◆ **TASK STATEMENT**
The whole listing is to be repeated exactly. Add nothing.

BEGIN RECORDS SUPPLIED

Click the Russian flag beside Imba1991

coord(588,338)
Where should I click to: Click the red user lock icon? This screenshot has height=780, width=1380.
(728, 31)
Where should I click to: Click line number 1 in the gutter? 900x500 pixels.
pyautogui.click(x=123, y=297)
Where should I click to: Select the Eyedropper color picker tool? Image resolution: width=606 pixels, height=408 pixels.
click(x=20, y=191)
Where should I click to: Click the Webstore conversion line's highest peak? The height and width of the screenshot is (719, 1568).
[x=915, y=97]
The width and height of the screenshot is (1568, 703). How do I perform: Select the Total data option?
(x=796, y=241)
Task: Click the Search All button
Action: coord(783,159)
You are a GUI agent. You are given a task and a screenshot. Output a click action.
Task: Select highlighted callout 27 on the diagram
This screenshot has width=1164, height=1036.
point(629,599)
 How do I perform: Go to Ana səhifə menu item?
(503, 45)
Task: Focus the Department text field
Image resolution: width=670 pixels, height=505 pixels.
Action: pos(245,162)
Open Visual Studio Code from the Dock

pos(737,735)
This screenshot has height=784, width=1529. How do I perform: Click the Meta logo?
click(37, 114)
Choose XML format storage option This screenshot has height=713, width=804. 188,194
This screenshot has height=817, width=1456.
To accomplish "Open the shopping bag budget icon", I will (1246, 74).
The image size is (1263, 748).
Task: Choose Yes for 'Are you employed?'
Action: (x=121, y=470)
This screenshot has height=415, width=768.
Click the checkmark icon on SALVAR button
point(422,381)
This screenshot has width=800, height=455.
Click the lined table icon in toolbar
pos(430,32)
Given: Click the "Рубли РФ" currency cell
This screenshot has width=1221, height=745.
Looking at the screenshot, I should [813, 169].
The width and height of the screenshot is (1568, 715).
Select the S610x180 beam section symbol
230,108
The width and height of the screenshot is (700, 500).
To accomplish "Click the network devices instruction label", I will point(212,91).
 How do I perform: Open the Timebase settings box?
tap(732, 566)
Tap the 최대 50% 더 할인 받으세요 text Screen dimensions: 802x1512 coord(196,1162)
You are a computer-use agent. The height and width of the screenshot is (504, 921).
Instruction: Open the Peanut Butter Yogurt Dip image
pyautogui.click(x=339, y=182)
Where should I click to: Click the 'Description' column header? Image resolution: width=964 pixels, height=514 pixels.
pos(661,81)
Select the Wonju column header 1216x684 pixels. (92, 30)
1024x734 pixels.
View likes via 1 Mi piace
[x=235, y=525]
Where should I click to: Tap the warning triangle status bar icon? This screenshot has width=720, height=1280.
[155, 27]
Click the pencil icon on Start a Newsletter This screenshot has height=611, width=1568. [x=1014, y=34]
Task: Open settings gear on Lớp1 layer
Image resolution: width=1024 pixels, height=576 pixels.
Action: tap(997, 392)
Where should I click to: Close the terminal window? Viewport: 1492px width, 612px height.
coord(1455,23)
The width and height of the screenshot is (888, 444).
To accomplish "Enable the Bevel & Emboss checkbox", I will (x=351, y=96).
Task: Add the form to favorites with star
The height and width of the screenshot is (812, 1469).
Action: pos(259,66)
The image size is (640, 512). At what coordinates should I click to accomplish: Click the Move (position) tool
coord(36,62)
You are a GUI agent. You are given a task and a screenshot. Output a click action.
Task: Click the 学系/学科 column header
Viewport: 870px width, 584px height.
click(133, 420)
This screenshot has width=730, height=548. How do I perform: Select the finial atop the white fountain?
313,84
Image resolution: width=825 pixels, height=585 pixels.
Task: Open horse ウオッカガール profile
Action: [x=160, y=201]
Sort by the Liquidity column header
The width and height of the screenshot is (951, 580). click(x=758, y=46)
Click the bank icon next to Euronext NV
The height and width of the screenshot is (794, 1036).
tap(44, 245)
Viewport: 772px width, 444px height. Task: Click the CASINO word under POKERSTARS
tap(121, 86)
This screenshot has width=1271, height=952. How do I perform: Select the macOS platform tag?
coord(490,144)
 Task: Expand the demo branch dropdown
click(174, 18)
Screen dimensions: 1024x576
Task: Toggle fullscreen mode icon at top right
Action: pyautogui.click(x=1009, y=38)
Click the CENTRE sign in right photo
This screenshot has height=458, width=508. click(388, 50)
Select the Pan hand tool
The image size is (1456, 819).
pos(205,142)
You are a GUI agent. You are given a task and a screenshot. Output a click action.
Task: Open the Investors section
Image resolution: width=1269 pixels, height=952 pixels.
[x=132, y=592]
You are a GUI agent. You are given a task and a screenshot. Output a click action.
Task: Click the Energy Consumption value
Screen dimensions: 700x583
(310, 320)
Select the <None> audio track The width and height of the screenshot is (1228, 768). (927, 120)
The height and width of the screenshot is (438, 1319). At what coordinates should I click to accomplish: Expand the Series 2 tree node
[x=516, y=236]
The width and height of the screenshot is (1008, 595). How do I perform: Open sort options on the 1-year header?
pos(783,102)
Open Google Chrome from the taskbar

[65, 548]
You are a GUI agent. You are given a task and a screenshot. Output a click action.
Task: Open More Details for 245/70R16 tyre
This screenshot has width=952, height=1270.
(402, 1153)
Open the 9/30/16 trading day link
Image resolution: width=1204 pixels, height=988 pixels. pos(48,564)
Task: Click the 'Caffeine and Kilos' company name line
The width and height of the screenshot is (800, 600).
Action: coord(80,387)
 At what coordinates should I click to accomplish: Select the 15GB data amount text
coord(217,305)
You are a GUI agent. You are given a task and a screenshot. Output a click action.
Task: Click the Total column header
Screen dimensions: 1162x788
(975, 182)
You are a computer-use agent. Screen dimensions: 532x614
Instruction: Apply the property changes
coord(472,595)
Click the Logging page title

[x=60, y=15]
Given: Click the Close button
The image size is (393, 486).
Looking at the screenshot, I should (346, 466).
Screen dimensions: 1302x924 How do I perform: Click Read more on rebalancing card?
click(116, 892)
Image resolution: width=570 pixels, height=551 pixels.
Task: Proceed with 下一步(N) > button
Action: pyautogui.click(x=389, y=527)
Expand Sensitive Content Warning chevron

END RECORDS SUPPLIED

◆ **SOLUTION TO THE EXERCISE**
Click the Russian flag beside Imba1991

coord(588,338)
Where should I click to: Click the red user lock icon? This screenshot has height=780, width=1380.
(728, 31)
Where should I click to: Click line number 1 in the gutter? 900x500 pixels.
pyautogui.click(x=123, y=297)
Where should I click to: Select the Eyedropper color picker tool? Image resolution: width=606 pixels, height=408 pixels.
click(x=20, y=191)
Where should I click to: Click the Webstore conversion line's highest peak? The height and width of the screenshot is (719, 1568).
[x=915, y=97]
The width and height of the screenshot is (1568, 703). How do I perform: Select the Total data option?
(x=796, y=241)
Task: Click the Search All button
Action: coord(783,159)
You are a GUI agent. You are given a task and a screenshot. Output a click action.
Task: Select highlighted callout 27 on the diagram
This screenshot has width=1164, height=1036.
point(629,599)
 How do I perform: Go to Ana səhifə menu item?
(503, 45)
Task: Focus the Department text field
Image resolution: width=670 pixels, height=505 pixels.
Action: pos(245,162)
Open Visual Studio Code from the Dock

pos(737,735)
This screenshot has height=784, width=1529. How do I perform: Click the Meta logo?
click(37, 114)
Choose XML format storage option This screenshot has height=713, width=804. 188,194
This screenshot has height=817, width=1456.
To accomplish "Open the shopping bag budget icon", I will (1246, 74).
The image size is (1263, 748).
Task: Choose Yes for 'Are you employed?'
Action: (x=121, y=470)
This screenshot has height=415, width=768.
Click the checkmark icon on SALVAR button
point(422,381)
This screenshot has width=800, height=455.
Click the lined table icon in toolbar
pos(430,32)
Given: Click the "Рубли РФ" currency cell
This screenshot has width=1221, height=745.
Looking at the screenshot, I should [813, 169].
The width and height of the screenshot is (1568, 715).
Select the S610x180 beam section symbol
230,108
The width and height of the screenshot is (700, 500).
To accomplish "Click the network devices instruction label", I will point(212,91).
 How do I perform: Open the Timebase settings box?
tap(732, 566)
Tap the 최대 50% 더 할인 받으세요 text Screen dimensions: 802x1512 coord(196,1162)
You are a computer-use agent. The height and width of the screenshot is (504, 921).
Instruction: Open the Peanut Butter Yogurt Dip image
pyautogui.click(x=339, y=182)
Where should I click to: Click the 'Description' column header? Image resolution: width=964 pixels, height=514 pixels.
pos(661,81)
Select the Wonju column header 1216x684 pixels. (92, 30)
1024x734 pixels.
View likes via 1 Mi piace
[x=235, y=525]
Where should I click to: Tap the warning triangle status bar icon? This screenshot has width=720, height=1280.
[155, 27]
Click the pencil icon on Start a Newsletter This screenshot has height=611, width=1568. [x=1014, y=34]
Task: Open settings gear on Lớp1 layer
Image resolution: width=1024 pixels, height=576 pixels.
Action: tap(997, 392)
Where should I click to: Close the terminal window? Viewport: 1492px width, 612px height.
coord(1455,23)
The width and height of the screenshot is (888, 444).
To accomplish "Enable the Bevel & Emboss checkbox", I will (x=351, y=96).
Task: Add the form to favorites with star
The height and width of the screenshot is (812, 1469).
Action: pos(259,66)
The image size is (640, 512). At what coordinates should I click to accomplish: Click the Move (position) tool
coord(36,62)
You are a GUI agent. You are given a task and a screenshot. Output a click action.
Task: Click the 学系/学科 column header
Viewport: 870px width, 584px height.
click(133, 420)
This screenshot has width=730, height=548. How do I perform: Select the finial atop the white fountain?
313,84
Image resolution: width=825 pixels, height=585 pixels.
Task: Open horse ウオッカガール profile
Action: [x=160, y=201]
Sort by the Liquidity column header
The width and height of the screenshot is (951, 580). click(x=758, y=46)
Click the bank icon next to Euronext NV
The height and width of the screenshot is (794, 1036).
tap(44, 245)
Viewport: 772px width, 444px height. Task: Click the CASINO word under POKERSTARS
tap(121, 86)
This screenshot has width=1271, height=952. How do I perform: Select the macOS platform tag?
coord(490,144)
 Task: Expand the demo branch dropdown
click(174, 18)
Screen dimensions: 1024x576
Task: Toggle fullscreen mode icon at top right
Action: pyautogui.click(x=1009, y=38)
Click the CENTRE sign in right photo
This screenshot has height=458, width=508. click(388, 50)
Select the Pan hand tool
The image size is (1456, 819).
pos(205,142)
You are a GUI agent. You are given a task and a screenshot. Output a click action.
Task: Open the Investors section
Image resolution: width=1269 pixels, height=952 pixels.
[x=132, y=592]
You are a GUI agent. You are given a task and a screenshot. Output a click action.
Task: Click the Energy Consumption value
Screen dimensions: 700x583
(310, 320)
Select the <None> audio track The width and height of the screenshot is (1228, 768). (927, 120)
The height and width of the screenshot is (438, 1319). At what coordinates should I click to accomplish: Expand the Series 2 tree node
[x=516, y=236]
The width and height of the screenshot is (1008, 595). How do I perform: Open sort options on the 1-year header?
pos(783,102)
Open Google Chrome from the taskbar

[65, 548]
You are a GUI agent. You are given a task and a screenshot. Output a click action.
Task: Open More Details for 245/70R16 tyre
This screenshot has width=952, height=1270.
(402, 1153)
Open the 9/30/16 trading day link
Image resolution: width=1204 pixels, height=988 pixels. pos(48,564)
Task: Click the 'Caffeine and Kilos' company name line
The width and height of the screenshot is (800, 600).
Action: coord(80,387)
 At what coordinates should I click to accomplish: Select the 15GB data amount text
coord(217,305)
You are a GUI agent. You are given a task and a screenshot. Output a click action.
Task: Click the Total column header
Screen dimensions: 1162x788
(975, 182)
You are a computer-use agent. Screen dimensions: 532x614
Instruction: Apply the property changes
coord(472,595)
Click the Logging page title

[x=60, y=15]
Given: Click the Close button
The image size is (393, 486).
Looking at the screenshot, I should (346, 466).
Screen dimensions: 1302x924 How do I perform: Click Read more on rebalancing card?
click(116, 892)
Image resolution: width=570 pixels, height=551 pixels.
Task: Proceed with 下一步(N) > button
Action: pyautogui.click(x=389, y=527)
Expand Sensitive Content Warning chevron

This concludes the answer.